The current Phase 2, randomized, placebo-controlled 12-week treatment proof-of-concept study evaluated the efficacy and safety of multiple doses of abiprubart in patients with RA, compared with placebo. Patients aged 18 to 80 years with moderate-to-severe active RA who had inadequate response or intolerance to ≥1 bDMARD or Janus kinase inhibitor (JAKI) therapy were enrolled.

This population was randomized in sequential cohorts to receive 12 weeks of treatment. In the Pharmacokinetic (PK) lead-in arm (Cohorts 1 & 2), the primary outcome was the safety and PK profile of abiprubart. The primary outcome in the efficacy arm (Cohort 3) was the change from baseline in the DAS28-CRP at Week 12.

For efficacy comparisons, in Cohort 3, an analysis of covariance model compared each abiprubart dose group versus placebo, with baseline values and randomization stratification serving as covariates.

In Cohort 1, 8 patients were randomized in a 3:1 ratio to abiprubart 2mg/kg every 2 weeks (Q2W) or placebo. In Cohort 2, 8 patients were randomized in a 3:1 ratio with abiprubart 5mg/kg Q2W or placebo. Cohort 3 randomized 78 patients in a 1:1:1 ratio to 5mg/kg abiprubart weekly, Q2W, or placebo.

Across the PK lead-in period, abiprubart in Cohort 1 and Cohort 2 remained well-tolerated and allowed the initiation of Cohort 3.

Upon analysis in Cohort 3, the least-squares (LS) mean change from baseline in DAS28-CRP at Week 12 was –2.21 (95% CI, –2.62 to –1.80) points in the abiprubart 5mg/kg weekly cohort (n = 27), compared with –1.65 (95% CI, –2.07 to –1.23) points in placebo-treated patients (n = 26). The LS mean difference was statistically significant (–0.56; P = .0487).

Meanwhile, in the 5mg/kg abiprubart Q2W cohort, the LS mean change from baseline in DAS28-CRP at Week 12 was –2.21 (95% CI, –2.62 to –1.80) points compared with –1.65 (95% CI, –2.07 to –1.23) points in placebo-treated patients (n = 26). The LS mean difference did not reach statistical significance (–0.35; P = .2140).

Overall, sustained treatment with abiprubart was well-tolerated and had a PK profile that supported practical chronic subcutaneous dosing, according to Louw and colleagues.

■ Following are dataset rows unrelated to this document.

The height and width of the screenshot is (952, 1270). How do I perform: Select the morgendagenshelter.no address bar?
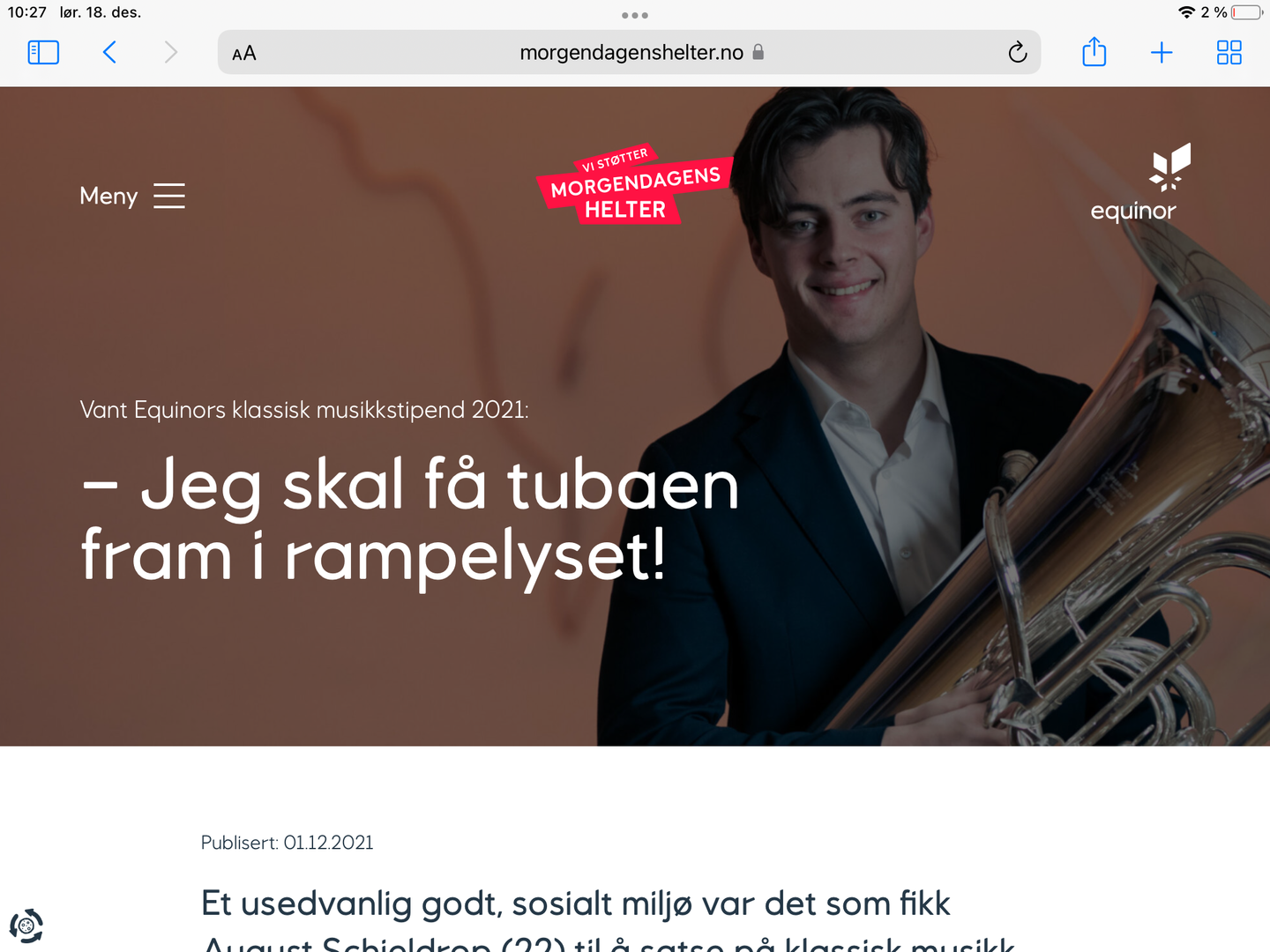pos(629,53)
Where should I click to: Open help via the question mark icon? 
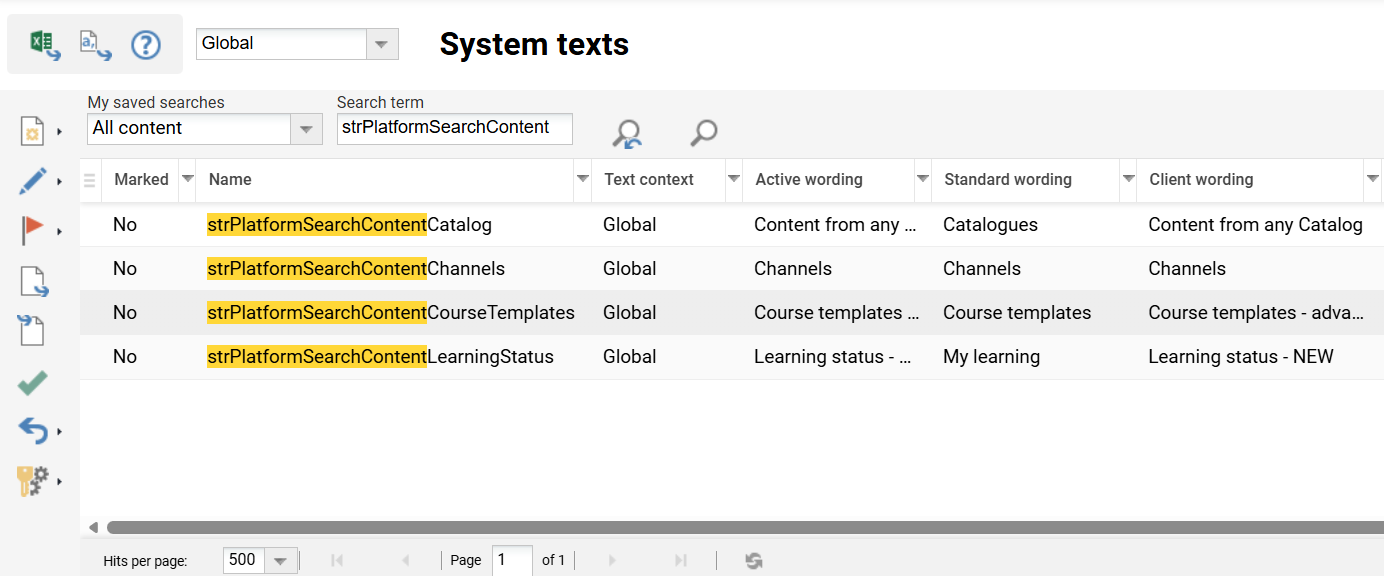click(146, 43)
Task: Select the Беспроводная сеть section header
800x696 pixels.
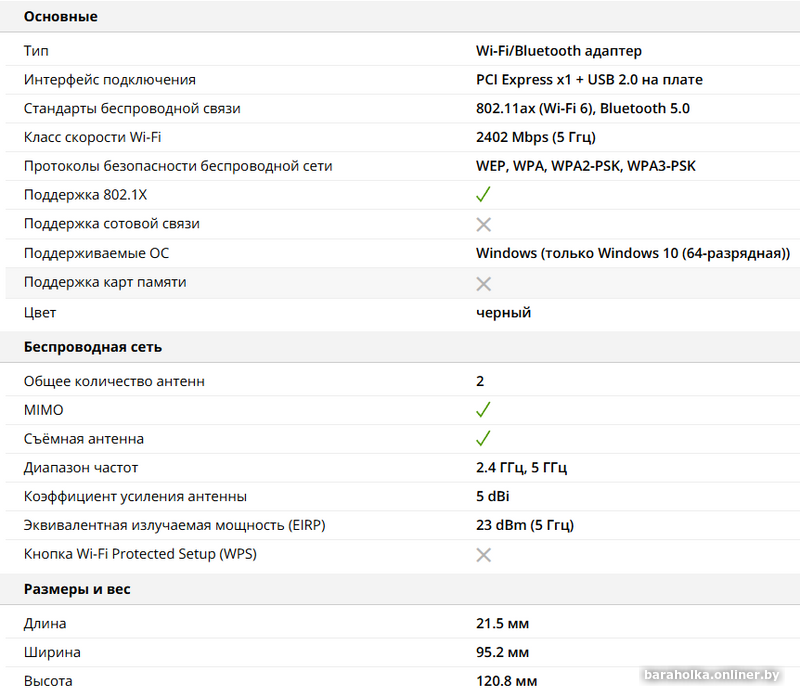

Abiprubart significantly reduced the Rheumatoid Factor (RF), a clinical marker of disease activity and autoantibody pharmacodynamic marker of CD40 target engagement, by >40% across the weekly 5mg/kg and Q2W 5mg/kg dose levels. Incidences of non-serious treatment-emergent adverse events (TEAEs) were similar across treatment groups and remained mild or moderate in severity.

Louw and colleagues added a fourth patient cohort is receiving ongoing treatment, with a 600 mg loading dose followed by fixed doses of 400 mg subcutaneous abiprubart every 4 weeks or placebo, for a 12-week period.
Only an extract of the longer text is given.